Kiedy analizujemy wysokość zadłużenia rządu, warto mieć świadomość, że tak naprawdę nie istnieją żadne magiczne poziomy, których nieprzekraczanie gwarantuje bezpieczeństwo gospodarcze kraju, lub powyżej których gospodarkę czeka gwarantowana katastrofa. Fakt, że deficyt budżetowy Polski narastająco nie przekroczył np. 60% wcale nie świadczy o sukcesie rządu. Z drugiej strony dług nawet powyżej 200% PKB, jak w Japonii, też nie przesądza o kłopotach finansowych. Kluczowe natomiast są trzy kwestie:
– od kogo pożyczone są pieniądze?
– w jakiej walucie pożyczono pieniądze?
– na co wydano pożyczone pieniądze?
– ponadto warto zastanowić się, dlaczego rząd musi pożyczać pieniądze z zagranicy?
Zamiast jałowych przepychanek nad wskaźnikami i liczbami, zamiast szukania winnych, opłacałoby się właśnie teraz przemyśleć strategię: jak można w Polsce zbudować strukturę gospodarczą, w której nie trzeba by było pożyczać pieniędzy z zagranicy, jak to dzieje się obecnie.

Reklama

2 KOMENTARZE

  1. Co mozna jeszcze wyciagnac z kapelusza?
    Na pewno krolika, a jesli mozna krolika to i pare innych rzeczy rowniez.
    Elaborat pod roboczym tytulem: "leczenie gruzlicy poprzez zarazenie wirusem Ebola" wychodzi Ci swietnie. Zarazasz co raz to nowych ludzi blednym mysleniem tlumaczac przegrane koncepcje.
    Piszesz: "aby istniały kraje powiększające swój majątek narodowy, stale wypracowujące dodatni
    bilans (np. Niemcy), muszą jednocześnie istnieć kraje o stałym deficycie aktywów (np. Grecja)"
    Poczatek zdania kompletnie bledny. Kraj powieksza swoj majatek narodowy pomnazajac dobra bedace w jego posiadaniu, nie poprzez namnazanie srodkow platniczych. Dzieki takiemu tlumaczeniu mozemy zrozumiec, ze jesliby istnialy dwa kraje na swiecie i oba mialy rachunek biezacy na koniec roku 0, aktywa 0 i generalnie nikt nikomu nie bylby nic dluzny to mimo tego moglyby zaistniec wszystkie cztery hipotetyczne sytuacje: oba kraje wzbogacily sie, oba zbiednialy, tylko kraj A zbiednial i ostatnia, tylko kraj B zbiednial. Patrzac na swiat poprzez pryzmat pieniadza (w obecnych czasach swistka papieru) nie jestes w stanie dostrzec tej elementarnej prawdy. Problem tylko w tym, ze poslugujac sie pieniadzem dluznym, kory jest obecnie produkowany nie jestesmy w stanie splacic wszystkich naszych dlugow. Po prostu nie ma tyle pieniedzy na rynku, aby wykonac te syzyfowa prace. Moglibysmy ewentualnie splacic kredyt, niestety nie ma wystarczajacych pieniedzy na splate odsetek. To wlasnie stanowi clou obecnego systemu, o czym Ja Samuraj nie pisze tlumaczac tajniki wiedzy bankowej.
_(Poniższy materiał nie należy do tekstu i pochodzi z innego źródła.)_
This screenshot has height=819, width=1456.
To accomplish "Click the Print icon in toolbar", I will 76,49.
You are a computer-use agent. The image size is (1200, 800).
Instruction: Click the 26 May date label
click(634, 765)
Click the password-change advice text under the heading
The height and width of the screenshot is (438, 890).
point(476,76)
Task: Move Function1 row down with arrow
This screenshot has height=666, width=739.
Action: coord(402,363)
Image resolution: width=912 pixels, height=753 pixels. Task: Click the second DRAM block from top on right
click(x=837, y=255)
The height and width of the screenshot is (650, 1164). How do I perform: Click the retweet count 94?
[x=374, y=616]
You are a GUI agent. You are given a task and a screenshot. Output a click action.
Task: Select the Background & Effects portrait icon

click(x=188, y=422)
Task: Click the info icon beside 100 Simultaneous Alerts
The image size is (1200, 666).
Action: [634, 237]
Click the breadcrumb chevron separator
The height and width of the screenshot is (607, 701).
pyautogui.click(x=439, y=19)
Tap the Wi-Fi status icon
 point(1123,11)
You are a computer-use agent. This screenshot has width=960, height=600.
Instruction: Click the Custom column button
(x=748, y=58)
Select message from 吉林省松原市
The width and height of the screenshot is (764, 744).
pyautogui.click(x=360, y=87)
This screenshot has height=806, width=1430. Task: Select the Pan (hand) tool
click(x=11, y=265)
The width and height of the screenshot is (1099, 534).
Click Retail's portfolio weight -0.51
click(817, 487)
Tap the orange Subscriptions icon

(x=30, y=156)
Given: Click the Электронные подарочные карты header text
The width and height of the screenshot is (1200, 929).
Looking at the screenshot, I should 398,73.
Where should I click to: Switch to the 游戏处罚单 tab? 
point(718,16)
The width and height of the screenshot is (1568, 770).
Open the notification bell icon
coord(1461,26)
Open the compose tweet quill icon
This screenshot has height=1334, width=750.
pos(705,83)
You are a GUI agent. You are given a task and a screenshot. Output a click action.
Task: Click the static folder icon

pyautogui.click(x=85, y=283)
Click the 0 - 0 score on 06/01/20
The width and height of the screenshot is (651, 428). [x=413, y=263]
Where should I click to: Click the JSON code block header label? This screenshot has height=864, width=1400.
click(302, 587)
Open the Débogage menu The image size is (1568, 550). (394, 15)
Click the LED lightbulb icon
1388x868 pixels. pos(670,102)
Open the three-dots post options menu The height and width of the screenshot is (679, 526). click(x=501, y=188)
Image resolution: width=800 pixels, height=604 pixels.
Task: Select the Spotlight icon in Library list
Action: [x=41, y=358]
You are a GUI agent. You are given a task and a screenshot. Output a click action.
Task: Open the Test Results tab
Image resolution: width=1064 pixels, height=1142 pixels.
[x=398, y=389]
    Ale wracajac do komentarza, mamy te dwa kraje i… jeden produkuje zegarki, a drugi… powiedzmy kimona. Niestety, kraj od zegarkow nie posiada rudy zelaza, a ten od kimon nie produkuje jedwabiu. Zatem oba kraje musza cos tam od siebie kupowac aby produkowac to, co moga. Kupuja wzajemnie od siebie. Jednoczesnie produkuja to, co umieja najlepiej i sprzedaja komu popadnie. Moze sie zdazyc taka sytuacja, nie musi naturalnie i ciezko byloby w rzeczywistosci na takim przakladzie dobr niszowych o taki consensus, ze kraje mniej wiecej wyrownaja swoje rachunki w rudzie, jedwabnikach, zegarkach i kimonach. Jesli dobra te nie ulegna po roku biodegradacji to oba kraje, pomimo zerowego bilansu sa bogatsze o dobra nabyte/wyprodukowane u siebie i sasiada.
    Dobra, to byo jedno, teraz o tym dramatycznym przykladzie z OFE, ktory podales: "wraz ze
    wzrastającym zadłużeniem rządu, rósł majątek zgromadzony na indywidualnych kontach prywatnych osób…Aby dług rządu stał się majątkiem społeczeństwa tego kraju, musi być spełniony jeden, podstawowy warunek: rząd musi zapożyczyć się we własnym kraju, u własnego społeczeństwa." Co jest nie tak w tym przykladzie? Proste, zamieniles miejscami pojecia i juz wszyscy wiemy, ze dlug to najfajniejsza rzecz, jaka rzad moze zafundowac wlasnym obywatelom. Otoz nie, kolego sympatyczny, zycie jest troszke inne. Prawidlowe brzmienie to: Majatek spoleczenstwa stal sie dlugiem panstwowym. To jest prawidlowe okreslenie i natychmiast przywraca porzadek rzeczy w rozumieniu co jest czym. Podobienstwo gowna do tortu czekoladowego jest niestety mylace, ale czlowiek rozumny powinien zidentyfikowac te niezwykla kompozycje aromatyczna i trzymac sie od tego z daleka…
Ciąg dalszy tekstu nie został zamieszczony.